By Jonathan Landay
WASHINGTON (Reuters) -The United States on Tuesday accused Russia of financing a Latin America-wide disinformation campaign that feeds media contacts with propaganda and fake news aimed at weakening support for Ukraine and boosting anti-U.S. and anti-NATO sentiments.
"The Kremlin's ultimate goal appears to be to launder its propaganda and disinformation through local media in a way that feels organic to Latin American audiences," said a State Department statement.
The Russian embassy called the U.S. allegations "unfounded" in an email late Tuesday.
The United States, it continued, "attributes to us the use of its favorite method - interference in the internal political processes of independent states. The reason for this is simple: the United States is losing popularity in this region."
The State Department statement was the latest volley by Washington in its attempts to counter what it says is Russia's use of disinformation to promote the Kremlin's foreign policy goals.

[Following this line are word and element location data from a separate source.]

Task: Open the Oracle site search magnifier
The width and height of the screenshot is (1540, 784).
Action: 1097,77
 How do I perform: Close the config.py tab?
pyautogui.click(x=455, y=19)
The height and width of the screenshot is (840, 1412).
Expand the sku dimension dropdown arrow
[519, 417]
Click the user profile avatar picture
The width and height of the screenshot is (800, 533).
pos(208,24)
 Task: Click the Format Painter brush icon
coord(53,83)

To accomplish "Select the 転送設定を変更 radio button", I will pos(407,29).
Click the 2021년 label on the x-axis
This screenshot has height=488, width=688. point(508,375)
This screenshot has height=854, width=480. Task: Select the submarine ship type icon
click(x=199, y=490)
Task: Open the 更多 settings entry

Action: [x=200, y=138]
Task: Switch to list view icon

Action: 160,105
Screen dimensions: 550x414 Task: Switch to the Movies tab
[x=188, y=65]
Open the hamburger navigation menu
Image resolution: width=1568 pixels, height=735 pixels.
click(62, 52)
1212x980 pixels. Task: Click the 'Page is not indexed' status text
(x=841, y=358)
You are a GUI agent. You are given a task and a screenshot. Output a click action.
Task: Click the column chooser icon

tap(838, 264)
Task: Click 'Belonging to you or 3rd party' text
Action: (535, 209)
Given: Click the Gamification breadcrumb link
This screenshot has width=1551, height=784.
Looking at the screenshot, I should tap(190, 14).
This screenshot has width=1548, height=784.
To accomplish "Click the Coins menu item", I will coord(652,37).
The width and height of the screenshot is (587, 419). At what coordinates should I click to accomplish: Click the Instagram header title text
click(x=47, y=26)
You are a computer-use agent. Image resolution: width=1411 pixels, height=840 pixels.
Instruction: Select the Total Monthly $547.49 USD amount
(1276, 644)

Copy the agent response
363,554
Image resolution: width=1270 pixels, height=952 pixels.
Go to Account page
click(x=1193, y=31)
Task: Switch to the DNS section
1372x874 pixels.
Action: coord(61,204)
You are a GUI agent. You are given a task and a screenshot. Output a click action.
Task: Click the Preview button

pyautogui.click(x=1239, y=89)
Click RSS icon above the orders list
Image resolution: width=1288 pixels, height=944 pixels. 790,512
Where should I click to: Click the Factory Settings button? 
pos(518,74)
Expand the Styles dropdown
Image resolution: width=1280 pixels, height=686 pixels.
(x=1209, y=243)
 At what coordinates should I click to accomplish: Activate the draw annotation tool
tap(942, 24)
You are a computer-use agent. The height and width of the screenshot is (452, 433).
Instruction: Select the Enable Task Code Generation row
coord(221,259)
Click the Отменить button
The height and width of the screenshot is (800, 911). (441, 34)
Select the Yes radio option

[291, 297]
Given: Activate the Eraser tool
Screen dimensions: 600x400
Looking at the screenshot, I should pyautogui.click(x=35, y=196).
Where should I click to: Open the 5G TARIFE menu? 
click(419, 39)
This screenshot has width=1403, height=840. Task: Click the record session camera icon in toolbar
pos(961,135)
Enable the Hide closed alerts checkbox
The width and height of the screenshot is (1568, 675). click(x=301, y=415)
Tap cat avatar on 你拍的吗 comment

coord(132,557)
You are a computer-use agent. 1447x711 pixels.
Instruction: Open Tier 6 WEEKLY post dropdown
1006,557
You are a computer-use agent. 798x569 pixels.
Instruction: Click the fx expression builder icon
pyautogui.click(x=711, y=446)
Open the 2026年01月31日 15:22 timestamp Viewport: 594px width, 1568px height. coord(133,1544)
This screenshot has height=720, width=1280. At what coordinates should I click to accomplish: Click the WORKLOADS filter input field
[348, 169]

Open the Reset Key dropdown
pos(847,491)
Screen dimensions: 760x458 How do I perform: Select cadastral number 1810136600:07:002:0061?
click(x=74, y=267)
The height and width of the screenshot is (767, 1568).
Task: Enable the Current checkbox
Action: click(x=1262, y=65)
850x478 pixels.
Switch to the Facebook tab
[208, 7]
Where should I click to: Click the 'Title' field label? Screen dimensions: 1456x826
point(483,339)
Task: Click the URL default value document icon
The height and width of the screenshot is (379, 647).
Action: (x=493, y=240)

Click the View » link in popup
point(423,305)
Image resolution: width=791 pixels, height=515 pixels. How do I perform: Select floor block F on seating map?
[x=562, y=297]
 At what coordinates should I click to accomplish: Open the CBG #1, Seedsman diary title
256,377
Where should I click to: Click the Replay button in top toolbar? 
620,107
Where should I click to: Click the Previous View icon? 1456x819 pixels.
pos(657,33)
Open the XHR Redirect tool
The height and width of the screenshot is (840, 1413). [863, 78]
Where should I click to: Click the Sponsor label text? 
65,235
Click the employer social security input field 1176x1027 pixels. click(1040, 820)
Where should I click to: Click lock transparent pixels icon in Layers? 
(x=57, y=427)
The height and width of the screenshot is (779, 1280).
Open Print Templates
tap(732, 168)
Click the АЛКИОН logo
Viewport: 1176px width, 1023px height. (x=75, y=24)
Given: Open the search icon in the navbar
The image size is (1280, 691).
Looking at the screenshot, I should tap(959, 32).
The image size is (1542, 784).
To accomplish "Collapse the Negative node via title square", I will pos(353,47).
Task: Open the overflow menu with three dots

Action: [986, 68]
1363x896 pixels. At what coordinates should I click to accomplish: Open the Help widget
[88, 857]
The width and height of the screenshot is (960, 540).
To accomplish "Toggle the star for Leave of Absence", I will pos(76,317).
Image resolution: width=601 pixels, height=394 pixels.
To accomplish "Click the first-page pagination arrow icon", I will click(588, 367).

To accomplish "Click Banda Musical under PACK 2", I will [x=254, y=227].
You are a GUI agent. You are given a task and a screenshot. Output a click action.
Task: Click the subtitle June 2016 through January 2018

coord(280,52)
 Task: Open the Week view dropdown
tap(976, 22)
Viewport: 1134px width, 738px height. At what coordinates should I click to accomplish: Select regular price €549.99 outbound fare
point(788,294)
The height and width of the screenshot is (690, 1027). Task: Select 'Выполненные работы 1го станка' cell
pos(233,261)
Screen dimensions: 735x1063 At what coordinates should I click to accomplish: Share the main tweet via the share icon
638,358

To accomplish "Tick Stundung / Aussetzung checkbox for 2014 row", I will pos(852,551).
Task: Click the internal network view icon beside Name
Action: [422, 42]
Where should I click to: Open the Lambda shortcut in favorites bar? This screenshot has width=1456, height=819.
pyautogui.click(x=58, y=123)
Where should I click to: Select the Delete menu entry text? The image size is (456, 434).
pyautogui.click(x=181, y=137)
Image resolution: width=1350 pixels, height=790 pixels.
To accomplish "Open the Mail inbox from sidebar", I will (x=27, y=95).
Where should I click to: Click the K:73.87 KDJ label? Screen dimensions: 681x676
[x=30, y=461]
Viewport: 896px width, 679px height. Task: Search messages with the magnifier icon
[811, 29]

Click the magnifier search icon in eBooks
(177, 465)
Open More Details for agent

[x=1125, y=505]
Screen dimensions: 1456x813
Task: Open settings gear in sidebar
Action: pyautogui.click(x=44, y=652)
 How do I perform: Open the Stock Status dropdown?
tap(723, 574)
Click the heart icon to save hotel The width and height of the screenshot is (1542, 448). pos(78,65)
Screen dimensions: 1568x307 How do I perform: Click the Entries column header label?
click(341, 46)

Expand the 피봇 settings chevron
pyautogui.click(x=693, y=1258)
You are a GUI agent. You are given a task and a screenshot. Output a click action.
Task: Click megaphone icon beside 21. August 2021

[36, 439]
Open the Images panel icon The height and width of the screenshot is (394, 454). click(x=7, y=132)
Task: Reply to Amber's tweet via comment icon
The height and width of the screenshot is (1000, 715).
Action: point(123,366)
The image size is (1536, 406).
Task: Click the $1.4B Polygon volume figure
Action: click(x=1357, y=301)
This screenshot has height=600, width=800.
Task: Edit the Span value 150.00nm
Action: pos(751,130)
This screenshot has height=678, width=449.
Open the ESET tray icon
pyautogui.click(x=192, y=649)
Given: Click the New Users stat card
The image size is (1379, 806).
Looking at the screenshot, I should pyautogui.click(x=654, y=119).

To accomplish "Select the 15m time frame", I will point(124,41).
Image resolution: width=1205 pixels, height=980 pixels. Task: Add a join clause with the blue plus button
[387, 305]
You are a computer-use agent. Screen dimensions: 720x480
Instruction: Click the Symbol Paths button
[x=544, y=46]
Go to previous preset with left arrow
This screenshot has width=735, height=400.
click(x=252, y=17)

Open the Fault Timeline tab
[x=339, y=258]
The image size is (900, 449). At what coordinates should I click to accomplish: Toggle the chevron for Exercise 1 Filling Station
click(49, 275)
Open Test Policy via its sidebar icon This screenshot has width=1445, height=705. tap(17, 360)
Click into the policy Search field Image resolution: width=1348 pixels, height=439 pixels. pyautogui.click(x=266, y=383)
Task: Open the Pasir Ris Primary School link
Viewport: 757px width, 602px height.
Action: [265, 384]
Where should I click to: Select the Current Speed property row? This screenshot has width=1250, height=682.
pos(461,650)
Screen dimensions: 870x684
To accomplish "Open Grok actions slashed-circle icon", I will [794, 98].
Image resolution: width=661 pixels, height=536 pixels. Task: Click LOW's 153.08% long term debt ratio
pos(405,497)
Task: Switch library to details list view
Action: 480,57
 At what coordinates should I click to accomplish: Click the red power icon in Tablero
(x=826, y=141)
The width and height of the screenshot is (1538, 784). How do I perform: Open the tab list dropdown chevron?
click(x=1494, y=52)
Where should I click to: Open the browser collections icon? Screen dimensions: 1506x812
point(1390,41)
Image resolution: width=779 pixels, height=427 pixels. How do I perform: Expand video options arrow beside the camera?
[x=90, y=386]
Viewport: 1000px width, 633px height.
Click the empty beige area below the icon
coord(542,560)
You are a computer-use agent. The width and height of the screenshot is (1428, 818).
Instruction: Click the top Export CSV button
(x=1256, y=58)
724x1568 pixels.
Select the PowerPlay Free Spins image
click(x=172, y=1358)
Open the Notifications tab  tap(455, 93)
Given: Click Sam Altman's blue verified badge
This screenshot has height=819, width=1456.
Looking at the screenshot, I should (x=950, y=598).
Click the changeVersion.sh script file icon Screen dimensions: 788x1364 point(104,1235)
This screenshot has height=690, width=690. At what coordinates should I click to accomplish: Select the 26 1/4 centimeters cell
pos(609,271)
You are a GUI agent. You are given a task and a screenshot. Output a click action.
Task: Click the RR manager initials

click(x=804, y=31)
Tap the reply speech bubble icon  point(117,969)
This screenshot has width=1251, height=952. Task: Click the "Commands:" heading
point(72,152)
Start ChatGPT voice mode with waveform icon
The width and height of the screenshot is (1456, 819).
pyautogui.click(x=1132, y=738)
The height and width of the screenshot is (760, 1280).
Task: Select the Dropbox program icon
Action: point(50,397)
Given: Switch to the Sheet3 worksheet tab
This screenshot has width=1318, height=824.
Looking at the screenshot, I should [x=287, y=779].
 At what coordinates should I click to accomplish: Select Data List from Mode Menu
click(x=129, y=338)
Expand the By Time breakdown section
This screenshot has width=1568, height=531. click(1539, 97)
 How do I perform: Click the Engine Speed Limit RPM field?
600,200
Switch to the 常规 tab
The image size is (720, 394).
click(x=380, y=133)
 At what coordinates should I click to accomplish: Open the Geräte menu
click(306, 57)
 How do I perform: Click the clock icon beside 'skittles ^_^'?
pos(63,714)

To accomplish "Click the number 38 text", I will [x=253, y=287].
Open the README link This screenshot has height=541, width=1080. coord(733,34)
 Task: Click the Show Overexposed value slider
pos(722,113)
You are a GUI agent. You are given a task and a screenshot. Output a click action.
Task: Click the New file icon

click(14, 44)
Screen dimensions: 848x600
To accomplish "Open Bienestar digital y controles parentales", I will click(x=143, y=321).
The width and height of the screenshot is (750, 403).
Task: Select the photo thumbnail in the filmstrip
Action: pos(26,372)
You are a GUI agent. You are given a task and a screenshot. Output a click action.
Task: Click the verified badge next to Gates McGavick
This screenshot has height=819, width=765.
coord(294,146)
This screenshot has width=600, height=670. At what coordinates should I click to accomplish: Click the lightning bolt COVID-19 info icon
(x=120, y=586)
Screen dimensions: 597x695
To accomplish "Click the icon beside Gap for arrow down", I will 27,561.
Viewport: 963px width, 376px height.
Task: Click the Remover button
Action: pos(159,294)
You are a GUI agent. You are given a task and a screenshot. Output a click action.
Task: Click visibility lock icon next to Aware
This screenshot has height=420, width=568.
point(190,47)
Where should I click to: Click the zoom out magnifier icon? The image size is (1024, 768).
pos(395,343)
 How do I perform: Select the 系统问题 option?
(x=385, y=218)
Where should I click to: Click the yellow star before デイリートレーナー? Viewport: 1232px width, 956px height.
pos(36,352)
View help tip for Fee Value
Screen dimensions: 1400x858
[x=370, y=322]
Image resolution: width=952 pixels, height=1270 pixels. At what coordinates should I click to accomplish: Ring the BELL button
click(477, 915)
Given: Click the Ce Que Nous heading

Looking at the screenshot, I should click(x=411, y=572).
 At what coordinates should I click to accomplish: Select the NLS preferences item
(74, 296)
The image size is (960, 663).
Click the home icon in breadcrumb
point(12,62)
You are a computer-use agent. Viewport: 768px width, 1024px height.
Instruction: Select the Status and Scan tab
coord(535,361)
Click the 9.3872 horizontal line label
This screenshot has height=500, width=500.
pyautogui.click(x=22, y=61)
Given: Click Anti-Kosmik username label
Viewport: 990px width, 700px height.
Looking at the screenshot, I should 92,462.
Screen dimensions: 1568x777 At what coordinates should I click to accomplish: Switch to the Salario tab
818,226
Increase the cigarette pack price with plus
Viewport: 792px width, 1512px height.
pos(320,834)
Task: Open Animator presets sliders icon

On Oct. 20 the U.S. released a declassified intelligence assessment, sent to more than 100 governments, that said Moscow is using spies, social media and Russian state-run media to erode public faith in the integrity of democratic elections.
Tuesday's statement said Russia uses media contacts in Argentina, Bolivia, Chile, Colombia, Cuba, Mexico, Venezuela, Brazil, Ecuador, Panama, Paraguay, Peru, and Uruguay to spread disinformation to weaken backing for Ukraine's fight against Russia's invasion and fuel anti-U.S. and anti-NATO views.
The "information manipulation campaign" has been coordinated by three Russian organizations, The Social Design Agency (SDA), the Institute for Internet Development, and Structura, said the statement. It called them "influence-for-hire" firms that have co-opted local media and influencers in Latin America.
The European Union imposed sanctions on SDA and Structura in July, accusing them of spreading propaganda supporting Russia's war against Ukraine.
Teams in Russia create content that is sent to "cultivated" journalists in Latin America "for review, editing and ultimately publication in mass media," the U.S. State Department said.
It named online Spanish-language news outlets, Pressenza, whose website says it was established in Milan, Italy, in 2009 and registered in Ecuador since 2014, and Chile-based El Ciudadano, as the primary outlets that carry the material.
Officials at the outlets did not immediately respond to emailed requests for comment.